Christianity reborn: A century after its birth Pentecostalism is redrawing the religious map of the world and undermining the notion that modernity is secular (The Economist, 12/19/06)

IN 1906 Ambrose Bierce, one of America's finest satirists, published a guide to bulls[quat], “The Cynic's Word Book” or, as it was later rechristened, “The Devil's Dictionary”. Bierce reserved his sharpest barbs for religion. To pray, he said, is “to ask that the laws of the universe be annulled in behalf of a single petitioner confessedly unworthy”. Religion is “a daughter of Hope and Fear, explaining to Ignorance the nature of the Unknowable”. For Bierce, Christianity was an antiquated superstition with no place in the modern world.

In the same year an itinerant black preacher arrived in Los Angeles. William J. Seymour was “disheveled in appearance”, blind in one eye and scarred by smallpox. He was also on fire with a vision—that Jesus would soon return and God would send a new Pentecost if only people would pray hard enough. He began to preach from a makeshift church in Azusa Street, in a run-down part of town. Soon thousands joined him. People spoke in tongues, floated six feet in the air, or so we are told, and fell to the floor in trances, “slain by the Lord”. The faithful prayed day after day for three years on the trot, and dispatched dozens of missionaries abroad.

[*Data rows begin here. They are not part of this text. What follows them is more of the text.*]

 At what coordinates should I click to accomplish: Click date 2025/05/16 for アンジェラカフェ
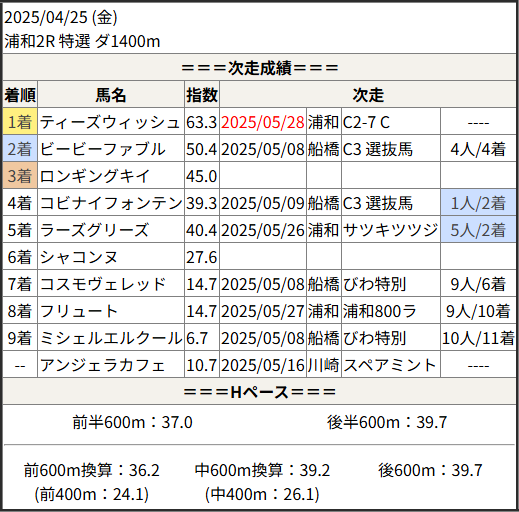point(263,365)
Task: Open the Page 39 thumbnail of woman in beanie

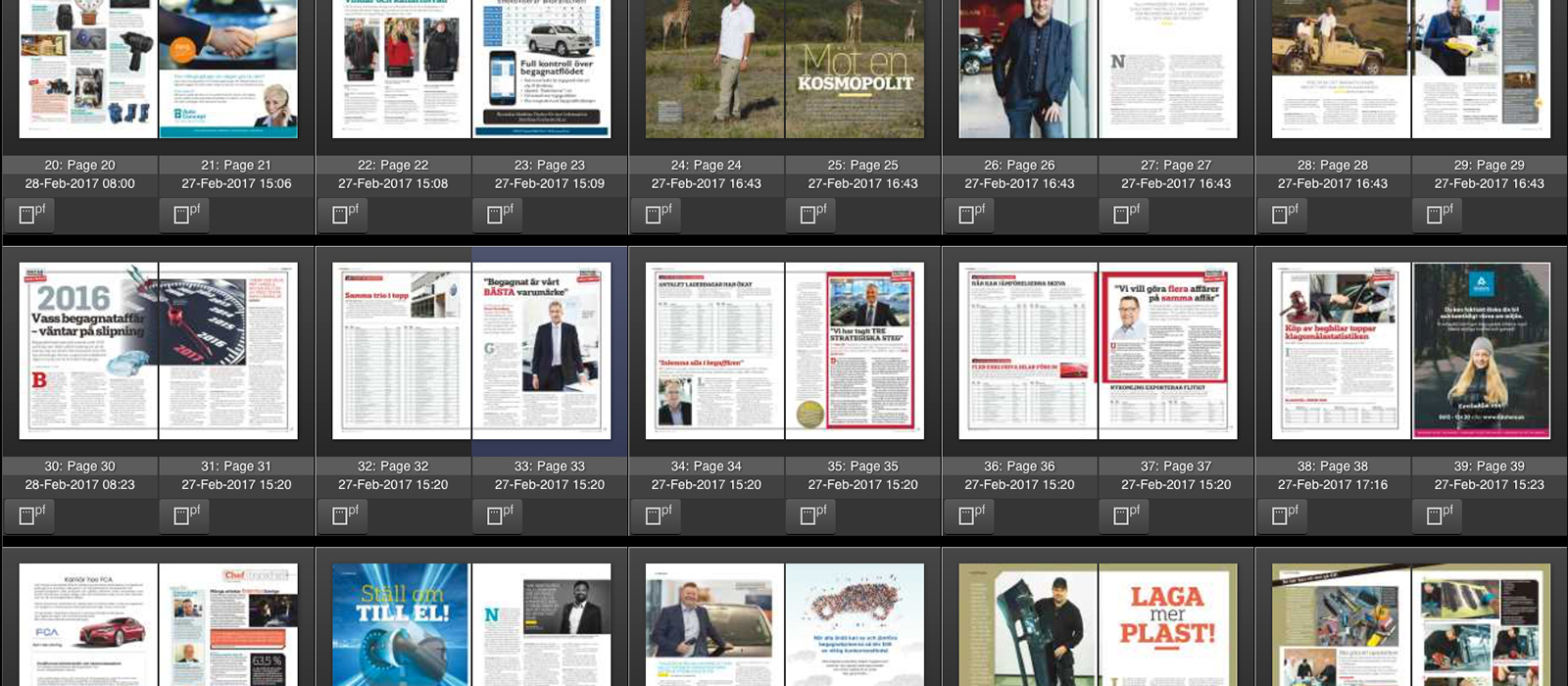Action: [1481, 350]
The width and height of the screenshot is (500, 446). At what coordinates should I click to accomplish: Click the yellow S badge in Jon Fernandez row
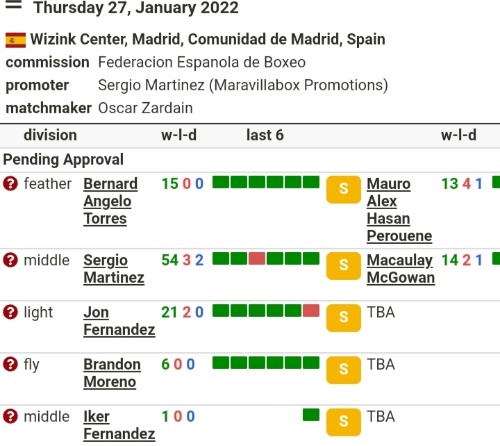pos(343,318)
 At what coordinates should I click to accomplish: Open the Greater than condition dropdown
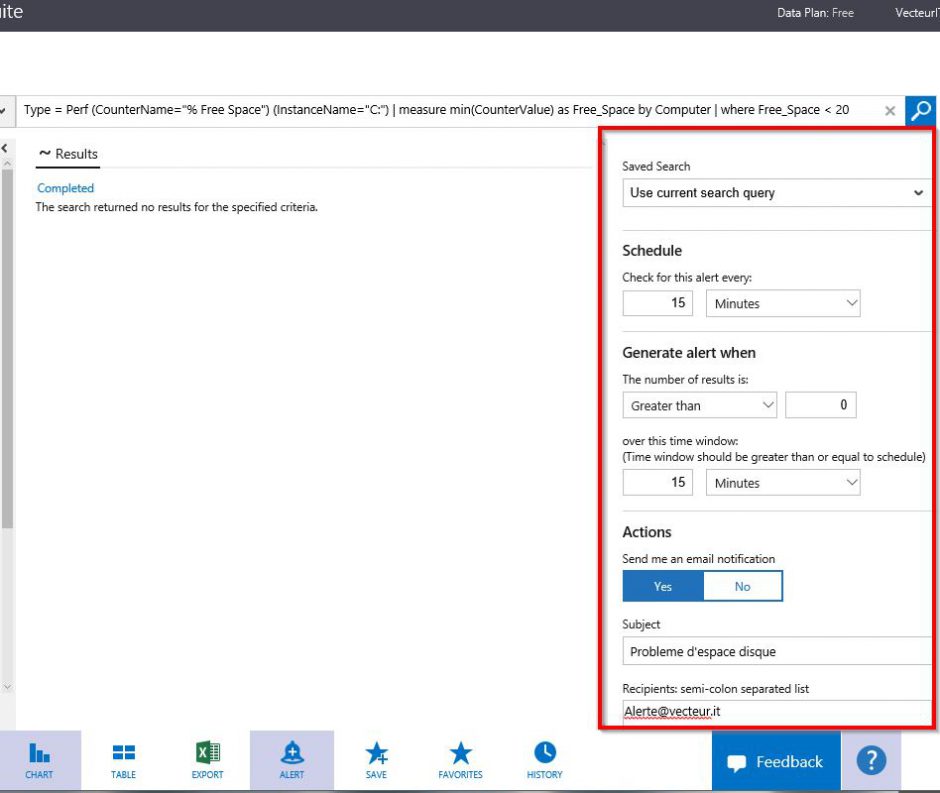[699, 405]
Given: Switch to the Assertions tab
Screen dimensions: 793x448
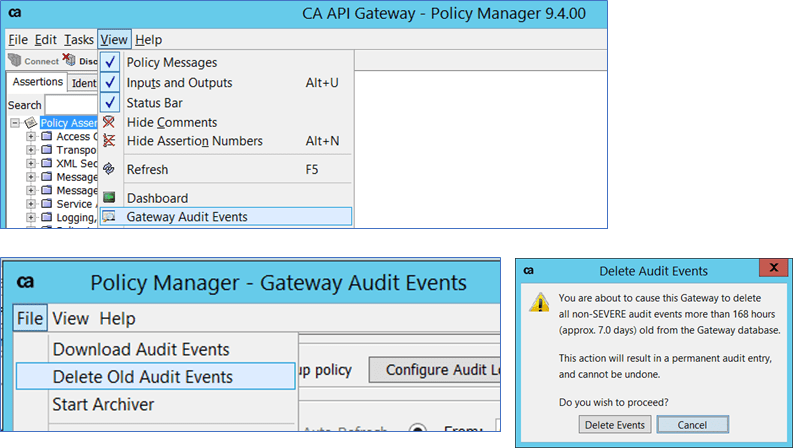Looking at the screenshot, I should click(x=37, y=82).
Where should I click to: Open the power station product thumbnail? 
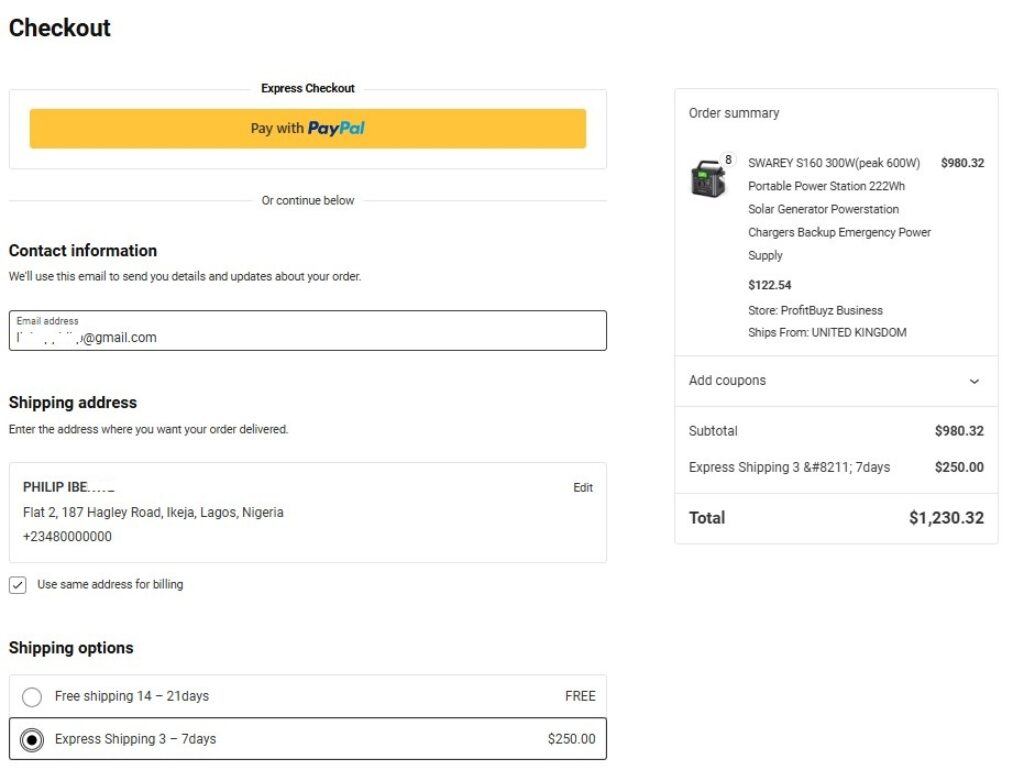click(708, 179)
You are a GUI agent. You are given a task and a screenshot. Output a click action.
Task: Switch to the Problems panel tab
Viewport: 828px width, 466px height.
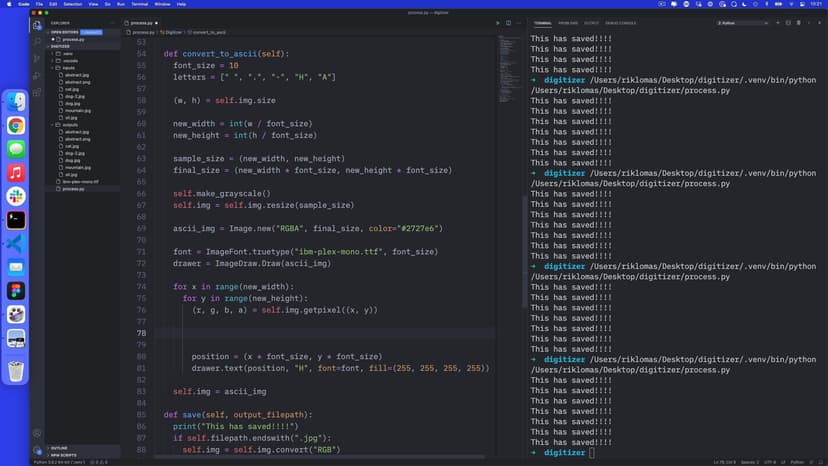tap(568, 22)
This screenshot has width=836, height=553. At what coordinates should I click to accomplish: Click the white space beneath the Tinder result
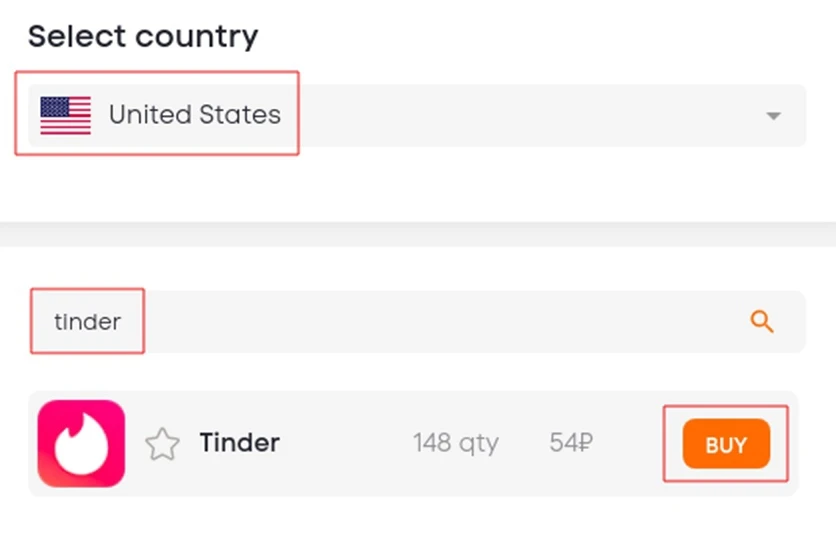pos(418,525)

At the time, the Azusa Street revival looked like an aberration. Surely the future belonged to the cynical secularists such as Bierce rather than the tongue-speaking preacher like Seymour? Intellectual fashion had turned sharply against religion. Marxists dismissed it as a tool of class oppression; Freudians regarded it as a collective neurosis; economists thought that because it had no market price it had no value; and sociologists, such as Emile Durkheim and Max Weber, pronounced its death rites. The year before, France had passed a tough law banning religion from the public square.

You did not have to be a card-carrying intellectual to think that Azusa Street was a flash in the pan. The Los Angeles Times complained about a “weird Babel of tongues” and a “new sect of fanatics” who “work themselves into a state of mad excitement”. Respectable people were outraged that Seymour encouraged inter-racial worship, particularly given that it involved hugging and ululating. The religious establishment was equally hostile, believing that the future of religion lay in reconciling itself with reason. Fundamentalists condemned Seymour for focusing on the Spirit rather than the Letter. “The last vomit of Satan” was one preacher's verdict on the movement.

Yet, with the possible exception of Europe, history has moved in Seymour's direction rather than Bierce's. The great secular ideologies of the 19th and early 20th centuries—from Marxism to Freudianism—have faded while Seymour's spirit-filled version of Christianity has flourished. Pentecostal denominations have prospered, and Pentecostalism has infused traditional denominations through the wildly popular charismatic movement.


No one believes History is moving Europe's way, least of all Europeans.